Adriano Olivetti was a controversial social reformer who believed that the company profits should be reinvested for the benefit of both the company and the local community. Throughout his life, he pioneered new approaches to business and industry while contributing towards the economic restoration of his home country after the Second World War until his untimely death aged only 59. 

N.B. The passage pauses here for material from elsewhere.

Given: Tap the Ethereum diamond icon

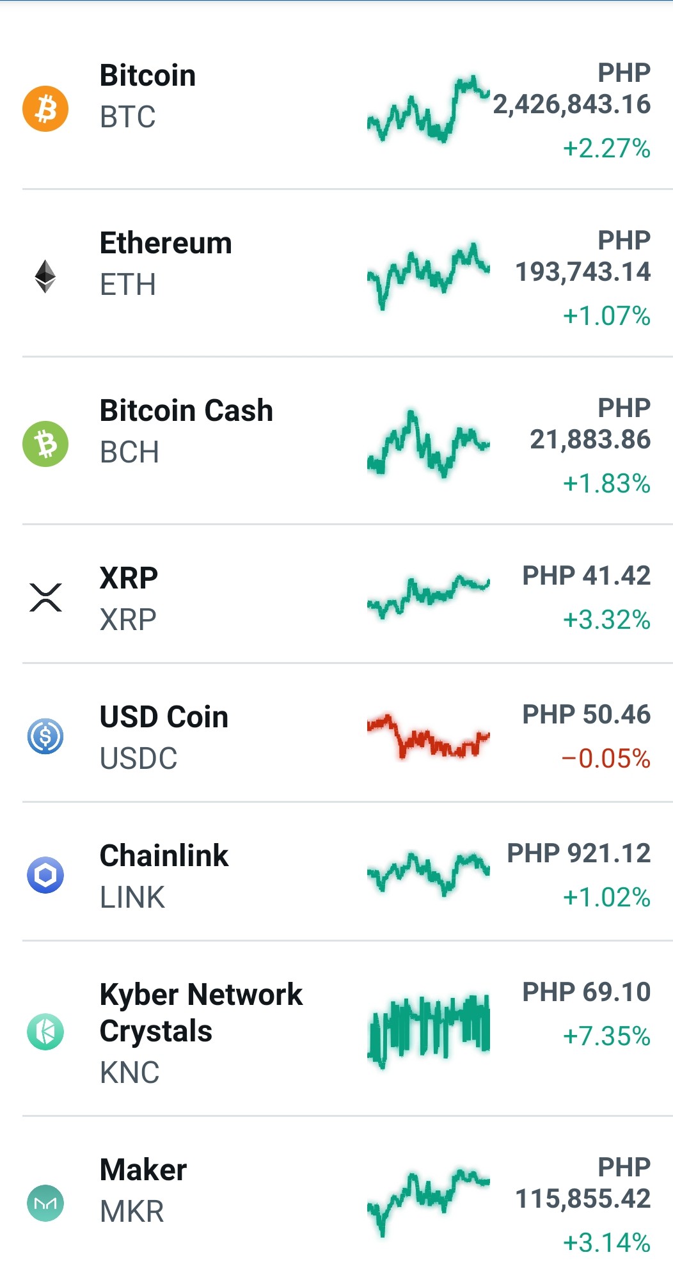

Almost 120 years after Robert Owen, he implemented in Ivrea (Piedmont) an industrial model beyond socialism and capitalism pivoted on the cardinal principle that workers’ health creates company’s wealth. Adriano decreased the hours of work, reorganized the production system into departments and divisions, shared with his workers the productivity gains by increasing salaries, fringe benefits and services, and supervised a housing plan for the workers at Ivrea and a zoning proposal for the adjacent Aosta Valley. By 1957 his workers were the best paid and the most productive in the Italian metallurgical industry and they accepted a company union not tied to the powerful national metallurgical trade unions.

In 1960 on the morning of February 27th this adventure stopped abruptly when he got on a train in Switzerland and died of heart attack, leaving behind a trail of questions, doubts and regrets. The most obvious result of his vision and efforts was to provide to postwar Italian economy a well trained breed of designers, technicians and engineers together with a mission and philosophy that no other company in continental Europe could equal, as testified by the architect and designer Mario Bellini, remembering the way the idea of a personal computer was conceived by Roberto, Adriano’s son:

I remember that one day I received a call from Roberto Olivetti: “I want to see you for a complex project I’m building”. It involved the design not of a box containing mechanisms and stamped circuits, but a personal object, something that had to live with a person, a person with his chair sitting at a table or desktop and that had to start a relationship of comprehension, of interaction, something quite new because before then computers were as big as a wardrobe. With a wardrobe we don’t have any relationship: in fact the most beautiful wardrobes disappear in the wall. But this wasn’t a wardrobe or a box, this was a machine designed to be part of your personal entourage…

— Mario Bellini, 2011, “Programma 101 — memory of the future”, cit.